Горячие слёзы стояли в глазах мистера Хардинга, когда он смотрел на замужнюю дочь. Почему богатая старшая сестра предрекает нищету младшей? Он думал о чём-то таком, но вслух этого не сказал. Потом он подумал о пеликане, кормящем птенцов собственной кровью, но и об этом говорить не стал. И наконец ему вспомнилось, что Элинор ждёт дома и что ей не терпится поздравить его с избавлением от всех напастей.
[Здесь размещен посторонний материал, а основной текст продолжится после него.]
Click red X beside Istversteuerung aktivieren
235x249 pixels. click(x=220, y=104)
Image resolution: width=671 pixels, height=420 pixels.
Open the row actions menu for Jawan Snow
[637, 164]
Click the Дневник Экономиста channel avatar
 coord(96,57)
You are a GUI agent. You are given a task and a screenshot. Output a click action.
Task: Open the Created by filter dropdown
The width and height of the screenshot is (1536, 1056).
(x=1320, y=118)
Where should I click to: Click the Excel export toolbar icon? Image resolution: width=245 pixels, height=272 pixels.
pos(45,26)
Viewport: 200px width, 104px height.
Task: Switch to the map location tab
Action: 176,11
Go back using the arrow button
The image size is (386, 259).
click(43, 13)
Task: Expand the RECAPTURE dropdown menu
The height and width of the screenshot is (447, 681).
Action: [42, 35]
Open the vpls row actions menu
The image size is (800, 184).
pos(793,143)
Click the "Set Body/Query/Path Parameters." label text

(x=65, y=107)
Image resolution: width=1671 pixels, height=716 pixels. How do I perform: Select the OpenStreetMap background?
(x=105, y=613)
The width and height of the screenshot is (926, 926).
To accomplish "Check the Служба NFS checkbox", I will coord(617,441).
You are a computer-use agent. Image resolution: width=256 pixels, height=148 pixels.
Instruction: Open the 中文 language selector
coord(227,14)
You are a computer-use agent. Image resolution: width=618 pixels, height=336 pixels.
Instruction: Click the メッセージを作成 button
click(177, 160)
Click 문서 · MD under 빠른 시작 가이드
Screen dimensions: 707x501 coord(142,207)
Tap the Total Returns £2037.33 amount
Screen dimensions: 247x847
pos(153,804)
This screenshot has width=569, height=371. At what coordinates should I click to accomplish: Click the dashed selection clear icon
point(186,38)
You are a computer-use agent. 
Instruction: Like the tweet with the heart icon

— Подумай об Элинор, папа, — сказала миссис Грантли.
— Я о ней думаю, — ответил отец.
— И ты не совершишь это безрассудство? — Миссис Грантли почти утратила своё обычное невозмутимое спокойствие.
— Правильный поступок не может быть безрассудством, — промолвил он. — Я безусловно откажусь от места смотрителя.
— Тогда, мистер Хардинг, впереди у вас только разорение, — объявил архидьякон, окончательно выведенный из себя. — Разорение для вас и для Элинор. Как вы намерены оплатить колоссальные издержки по делу?
Миссис Грантли предположила, что, поскольку иск отозван, издержки будут невелики.
— Как же, как же, моя дорогая, — отвечал её муж. — Беседовать по ночам с генеральным атторнеем — удовольствие недешёвое, но, разумеется, твой отец об этом не подумал.
— Я продам мебель, — сказал смотритель.
— Мебель! — провозгласил доктор Грантли с издёвкой.
— Полно, архидьякон, — сказала его жена, — об этом сейчас думать не стоит. Ты ведь и не ждал, что папа возьмёт расходы на себя.
— Такое безрассудство вывело бы из себя Иова, — заявил архидьякон, стремительно расхаживая по комнате. — Твой отец — как дитя. Восемьсот фунтов в год! восемьсот восемьдесят с домом, и никаких забот. Самое место для него. И отказаться от всего, потому что какой-то мерзавец тиснул газетную статейку! Что ж, я выполнил свой долг. Коли он желает разорить собственную дочь, я ничего поделать не могу.
И архидьякон застыл у камина, глядя на своё отражение в тусклом зеркале над каменной полкой.
С минуту длилось молчание, затем смотритель, поняв, что продолжения не последует, зажёг свечу и тихонько проговорил:
— Доброй ночи.
— Доброй ночи, папа, — ответила архидьяконша. И смотритель вышел, но, закрывая за собой дверь, он услышал такое знакомое восклицание — более медленное, тихое, более грозное, чем обычно: «Боже великий!»
Глава XIX. СМОТРИТЕЛЬ ПОДАЁТ В ОТСТАВКУ
Все трое встретились за завтраком — безрадостным и скудным, совсем не как в Пламстеде.
Было три очень тонких ломтика ветчины, каждый длиной в дюйм, под очень большой и старой посеребрённой крышкой, четыре треугольных кусочка сухого поджаренного хлеба и четыре квадратных поджаренного хлеба с маслом, ненарезанный хлеб и кусок жидковатого на вид масла, а на буфете стояли остатки холодной бараньей лопатки. Архидьякон, впрочем, приехал сюда из своего дома не ради удовольствий, и ничего не сказал о недостатке еды.
Сотрапезники были так же унылы, как яства; за все время они обменялись лишь несколькими словами. Архидьякон в зловещем молчании жевал поджареный хлеб, перебирая свои горькие думы. Смотритель пытался заговорить с дочерью, а она пыталась ответить, но беседа не клеилась. Сейчас их не объединяло ни одно общее чувство. Смотритель думал лишь о том, как скорее добраться до Барчестера, и гадал, попросил ли архидьякон его подождать, а миссис Грантли готовилась к новому наступлению на отца, о котором они с мужем договорились во время утреннего совещания за кроватным пологом.